Another valuable resource is Brian Michael Bendis’s website, JinxWorld where, in the writing section, you can find plenty of his scripts for Marvel, from the Avengers to Ultimate Spiderman and even his creator-owned hit Powers.
Finally I have been reading short scripts on the MillarWorld thread. All the contestants who participated in the MillarWorld Talent Hunt this year are welcome to post their scripts and get peer feedback. It has been a fun one to follow and everybody is real nice and helpful which makes for good internet fun.
Nothing else much to report on the writing front. I am still developing a couple projects I hope to transform into a fabulous pitch with the magnificent DKaotic.
I am also anxiously waiting for the one paragraph feedback from Top Cow Productions on my 22 pages script submission. That should hit my Inbox on February 15th.
Honestly, I don’t really feel like blogging today.
Yes, it is Sunday and Sunday is blogging day but I would rather be immersed in the world of the stories I am currently working on. What happened is that earlier this week (or was it last week?), I contacted DKaotic, the artist with whom I worked on Arthur King, to let him know I really wanted to work with him again.

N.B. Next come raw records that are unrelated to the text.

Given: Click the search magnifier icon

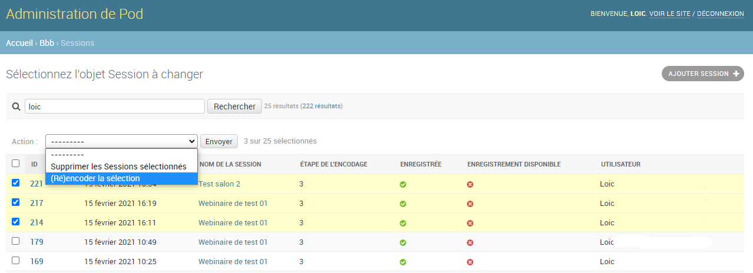Looking at the screenshot, I should [x=16, y=106].
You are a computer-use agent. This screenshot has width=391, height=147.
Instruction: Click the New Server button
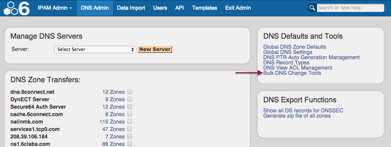coord(155,49)
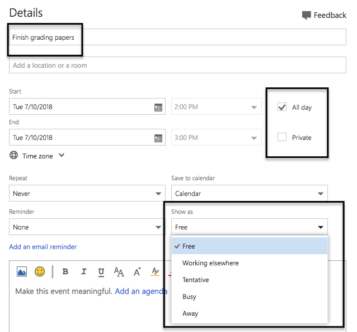357x332 pixels.
Task: Expand the Time zone chevron
Action: pyautogui.click(x=62, y=156)
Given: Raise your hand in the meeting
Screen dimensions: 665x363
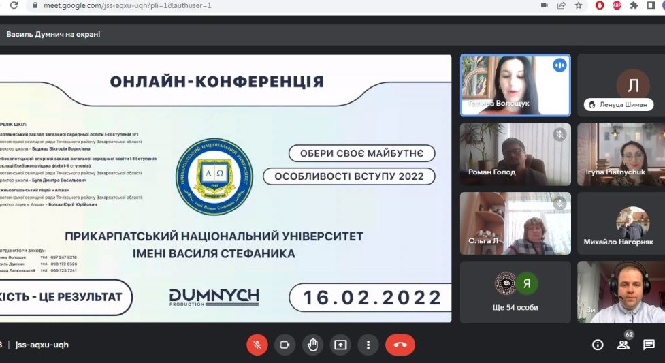Looking at the screenshot, I should click(312, 345).
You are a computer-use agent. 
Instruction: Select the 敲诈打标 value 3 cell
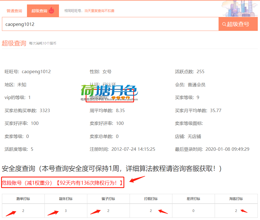point(66,211)
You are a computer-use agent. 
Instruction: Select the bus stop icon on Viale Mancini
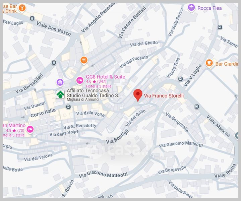(196, 106)
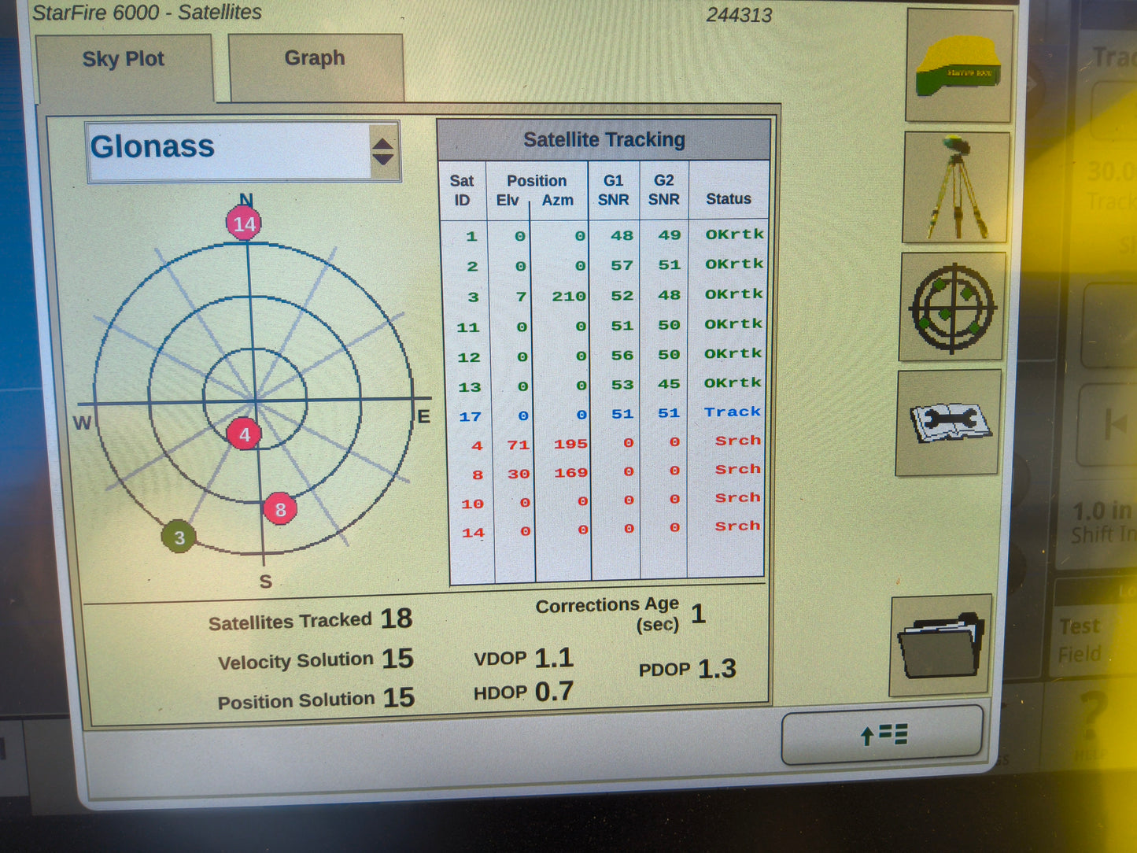Click satellite 14 marker on the sky plot
This screenshot has width=1137, height=853.
click(244, 223)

And he responded with an enthusiastic YES which really made my day. And no, it’s not just because DKaotic and I are both French, though we all know that French people are awesome.
My goal for this year is to develop a new pitch, taking into account everything I learned from putting the Arthur King pitch and short story together. I aim to develop pitches for 4 issues mini-series since, from what I have heard from professionals (especially on the excellent Word Balloon Podcast), it is much easier (if easy at all) to get picked up by a publisher if you pitch a shorter 4 issues story. You know, because I am still very new to this and no one knows me, except you.
I had such a great time working with DKaotic and I enjoy his Art and work ethic so much that I am currently developing projects for him.
You should really check out what he’s been up to on his website and on his portfolio.
Below is a video of one of my favorite thing of his, truly inspiring stuff:
Now you can see why blogging today is not my favorite thing to do. I would rather be spending time in DKaotic world.